Ahora incluso me parece la colocación más inteligente; porque el virus más peligroso y contagioso del momento afecta a la cabeza, a la inteligencia, y este no se desactiva con las altas temperaturas, si acaso se acentúa. La inteligencia necesita signos. La instrumental, desde los signos numéricos, ha derivado de la exactitud a la probabilidad gestionada por algoritmos, su creencia se reduce al cisne negro. La creyente necesita significado, verdad, signos que dan sentido a la realidad.

Asistimos a una profunda crisis de ambas; test que fallan, falsos negativos, desconocimiento del grado de inmunidad, miedo obsesivo al contagio. Sorprende también que un dato clave como el origen del virus no forme parte del discurso oficial. La inmanencia del conocimiento se ve como desconcierto; y ante el núcleo del problema, la inmunización, se acerca al caos.

Una primera mirada a este signo encuentra una cultura y una sociedad que no confían en la vida; porque es la vida la que vence la enfermedad; las vacunas, en el mejor de los casos, ayudan, pero no sustituyen. La carrera por una nueva vacuna es más economicismo que altruismo. El proceso de “reconstrucción” pasa por una reconstrucción del proceso; de las decisiones, de las omisiones; sobre todo, en la situación de inmunidad de los vacunados, de gripe y neumonía, que son precisamente los de más edad; medicación experimental y consecuencias ... Encontré una justificación ética desde el “consecuencialismo” frente a los “principios”; pero incluso esta actitud debe al menos analizar las consecuencias.

Aunque las iglesias han estado cerradas, es signo también, el tiempo de resurrección, que ahora termina, aporta una clave esencial para la inteligencia creyente. El veinticinco de abril, fiesta de San Marcos, nos ofrecía un evangelio revelador como clave de lectura para entender la vida: Ascensión. En el texto leemos que al elevarse Jesús resucitado al Padre expresa algo muy coherente con la Vida que ha vencido a la muerte:

«ld al mundo entero y proclamad el Evangelio a toda la creación...

... A los que crean, les acompañarán estos signos: echarán demonios en mi nombre, hablarán lenguas nuevas, cogerán serpientes en sus manos y, si beben un veneno mortal, no les hará daño. Impondrán las manos a los enfermos, y quedarán sanos».

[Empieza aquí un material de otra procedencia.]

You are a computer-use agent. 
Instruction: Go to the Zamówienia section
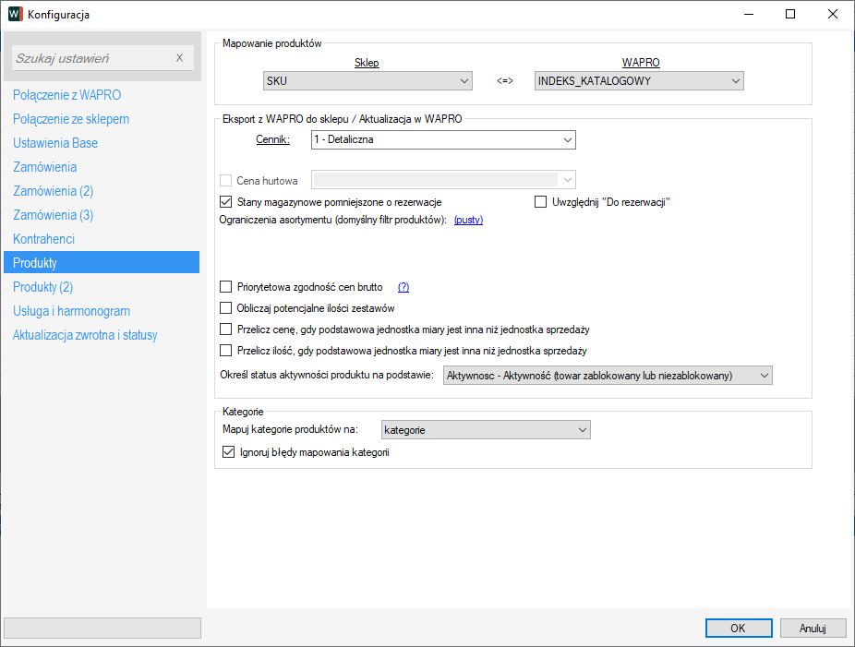(44, 167)
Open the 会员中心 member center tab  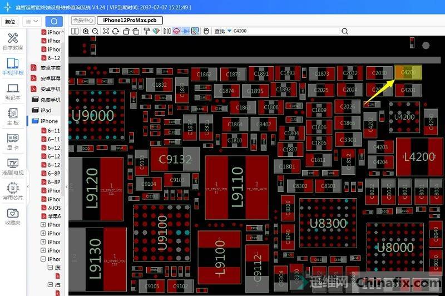(x=83, y=20)
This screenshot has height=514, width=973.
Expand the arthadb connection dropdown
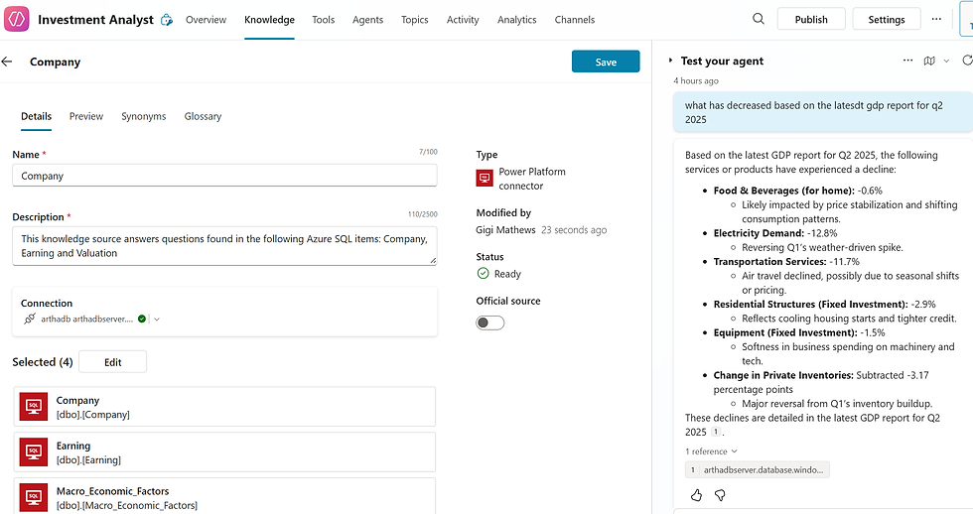click(x=157, y=320)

Los signos que acompañan a la confianza en la Vida que vence a la muerte son: desenmascarar el imperio de la mentira; hablar lenguas nuevas, que habla de la universalidad de la verdad; inmunidad frente a las serpientes y al veneno y curaciones. Universalidad coherente con vencer a la muerte; una Vida que es ascenso, crecimiento, éxodo, y que vence a la entropía universal: gravedad, descenso, enfriamiento. La alternativa se puede inspirar en el fatalismo ateniense, que “deja para otro día” hablar de resurrección con Pablo: lo instrumental puro se asoma a la fatalidad.

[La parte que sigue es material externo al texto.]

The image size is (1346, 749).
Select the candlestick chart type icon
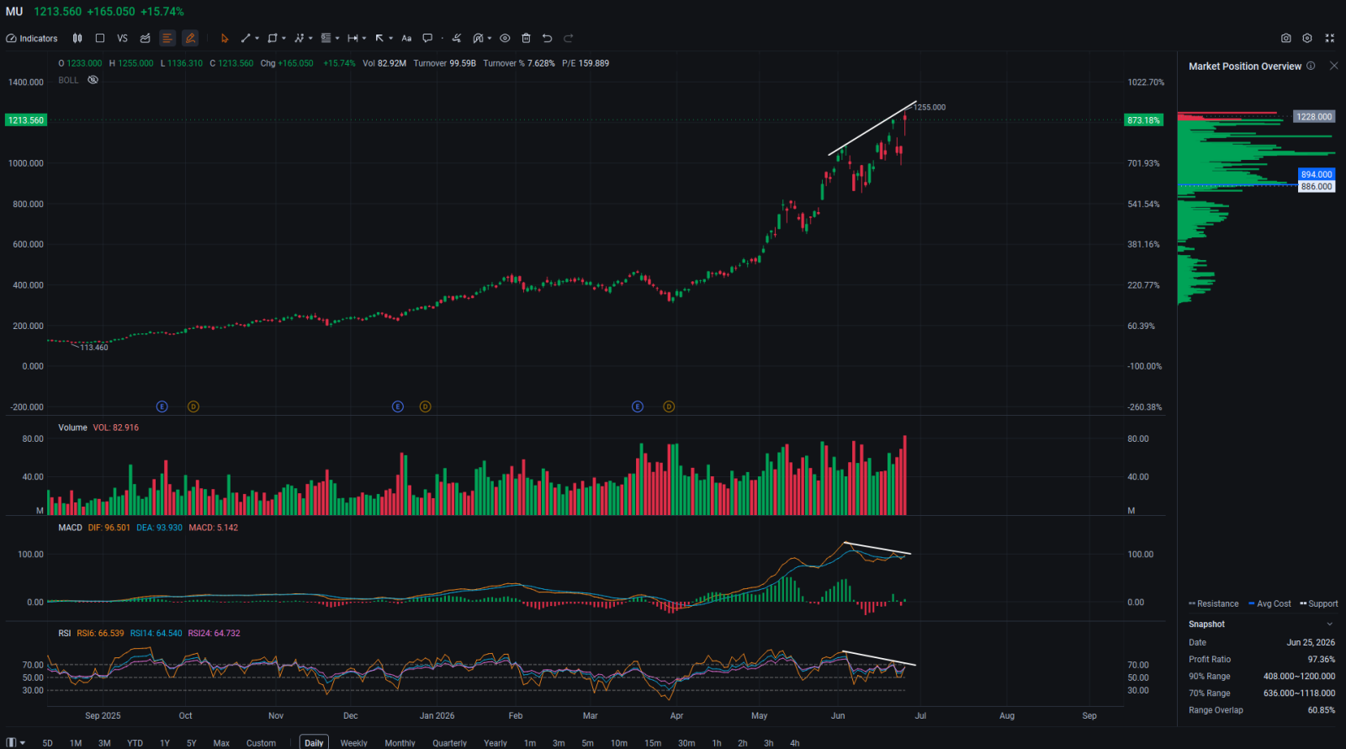pyautogui.click(x=77, y=38)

La ingeniería social, más allá de la política, tiene mucho que ver con lo instrumental, yo diría incluso que lo define: “La razón es revelación para el yo”. Para superar el desafío de este virus es imprescindible la vida; la mejor vacuna es la confianza del “hombre común”, personas, en que vencer a la muerte es el sentido de la vida. Vencer la enfermedad resulta absurdo si al final el hombre es un “ser para la muerte”.

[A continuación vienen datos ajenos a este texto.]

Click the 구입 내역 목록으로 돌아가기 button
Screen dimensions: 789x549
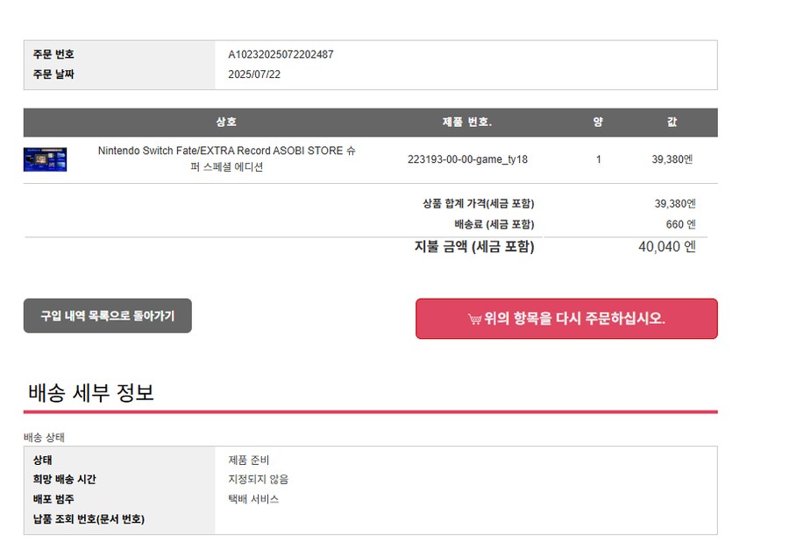pos(107,316)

Lo instrumental aplicado a lo social es forma creyente, no puede eludir el concepto de revelación, aunque lo escriba con minúscula; es religión antropocéntrica: culto al poder, o adoras una actitud “abierta”, necesariamente economicista, o se te ayuda a que lo hagas. Conviene proponer otra definición, de historicismo: es convertirse en instrumento de la entropía universal. Apropiarse del proceso humano conduce a la esclavitud del tiempo, porque las inmanencias de los historicismos enmascaran el miedo a un desenlace de la historia. La declaración de un proceso “abierto” es igual de inmanente y es signo del mismo miedo. Al final el imperio de lo abierto es un gran confinamiento, contra la verdadera apertura del crecer, del salir, del éxodo.